Hacker News new | ask | show | jobs
by tlack 2119 days ago
You feed in Rust (a flavor called DSLX) or C++ and it generates code for your FPGA (in Verilog). You then upload this compiled "bitstream" to your FPGA and now you have something akin to a custom microprocessor, but running just your program.
1 comments

It looks really quite similar to Rust: https://github.com/google/xls/blob/main/xls/examples/dslx_in...

Note that there are differences though: Seems no type inferrence, for .. in, different array syntax, match arms delimitered by ";" instead of ",".

But it has a lot of the cool stuff from Rust: pattern matching, expression orientedness (let ... = match { ... }), etc.

Also other syntax is similar: fn foo() -> Type syntax, although something similar to that can be achieved in C++ as well.
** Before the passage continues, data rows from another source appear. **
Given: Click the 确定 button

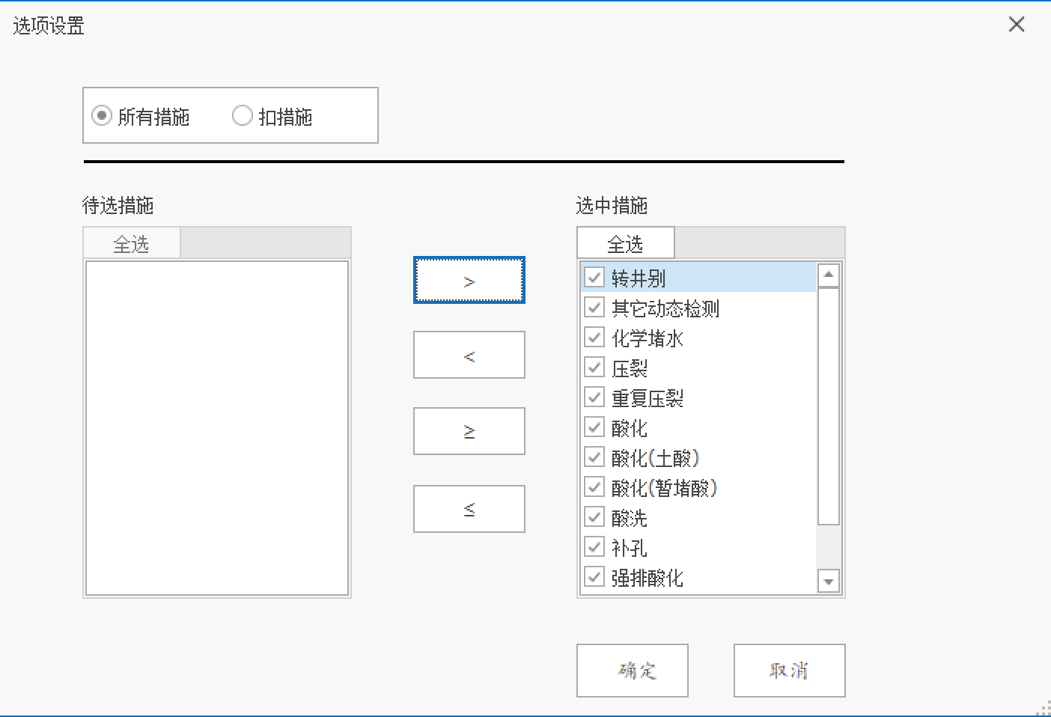Looking at the screenshot, I should tap(632, 671).
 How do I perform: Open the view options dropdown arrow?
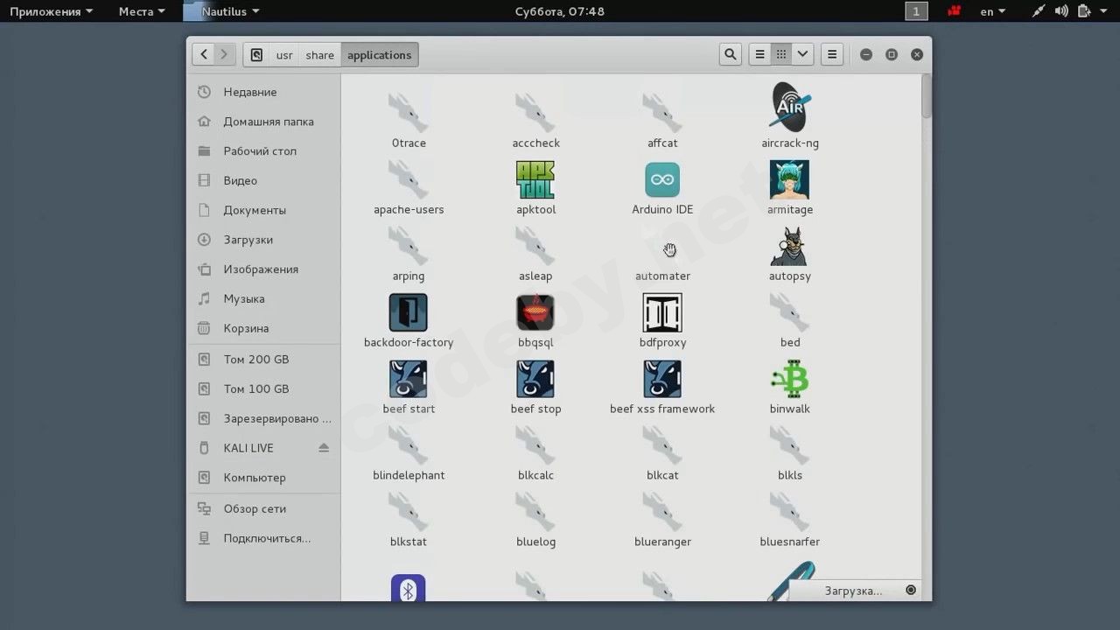click(802, 54)
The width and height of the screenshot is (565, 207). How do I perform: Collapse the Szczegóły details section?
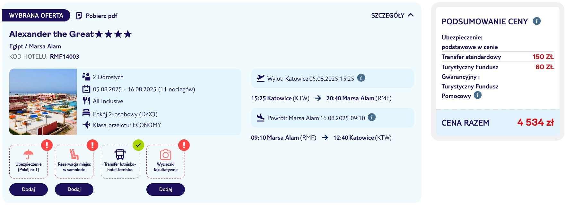tap(392, 15)
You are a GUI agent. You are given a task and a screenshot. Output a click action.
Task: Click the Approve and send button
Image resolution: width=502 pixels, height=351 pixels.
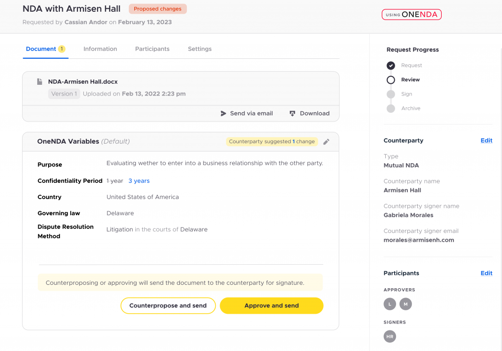(272, 305)

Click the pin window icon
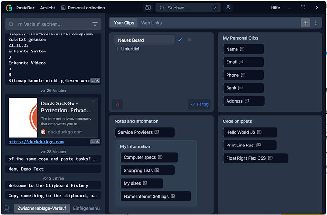229,8
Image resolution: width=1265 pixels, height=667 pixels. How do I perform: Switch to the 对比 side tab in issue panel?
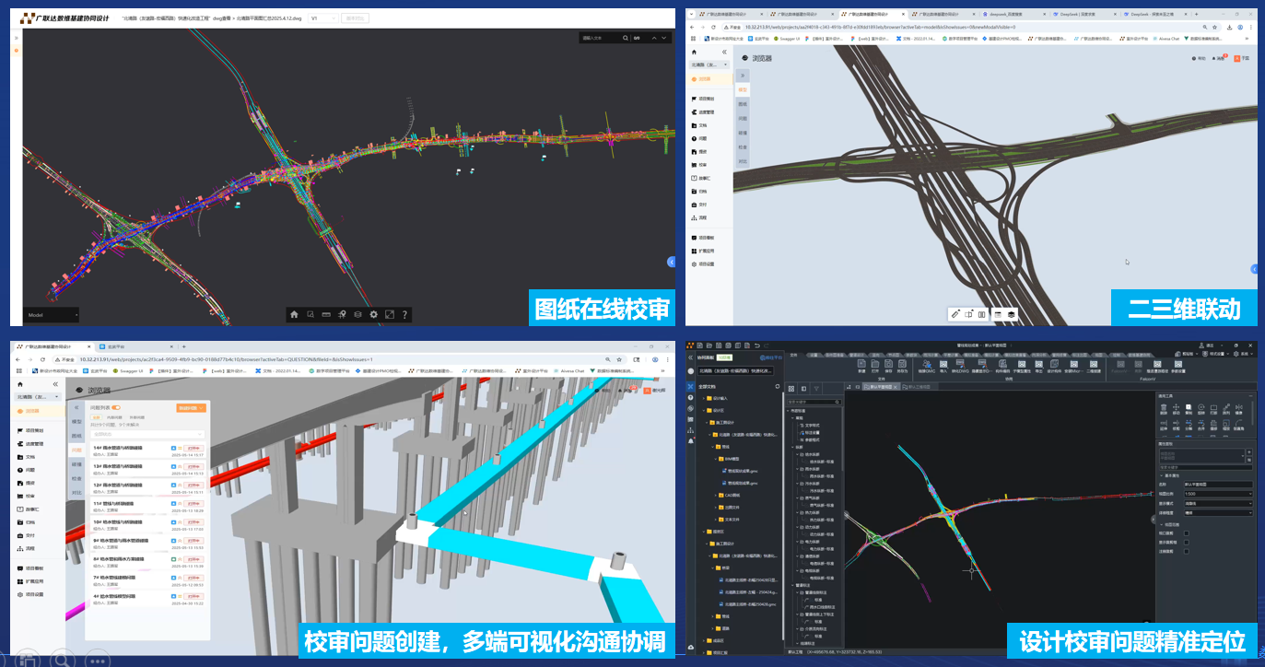76,493
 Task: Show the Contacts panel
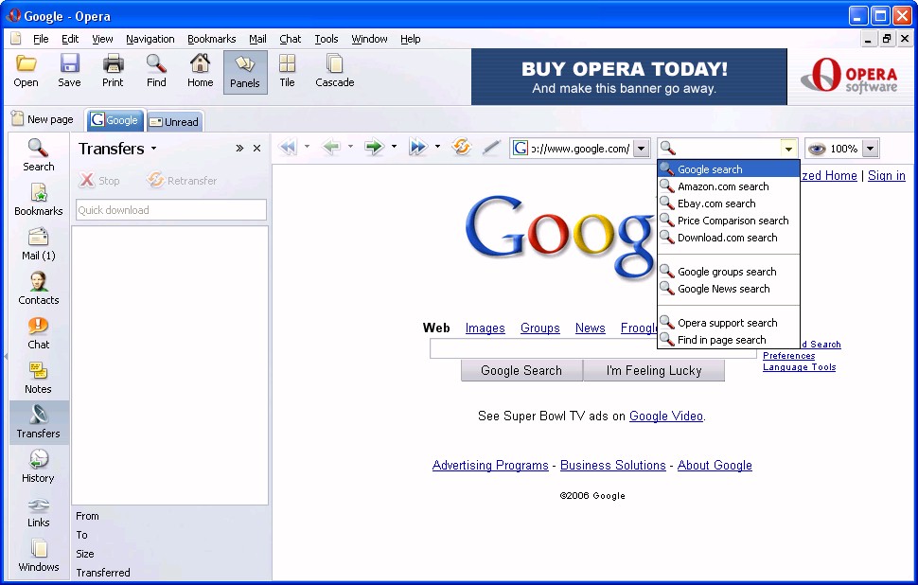tap(39, 288)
Looks like the match arm difference is going away: https://github.com/google/xls/pull/127
Very cool. TBH, Rust's match arm delimiter story is a bit weird. Sometimes you need to put a ",", sometimes you don't. And macro rules macros have ";" instead of ",".
> Sometimes you need to put a ",", sometimes you don't

The rule is pretty simple: if you have curly braces you don't need a comma (and rustfmt will drop it), if you don't have curly braces you need a comma.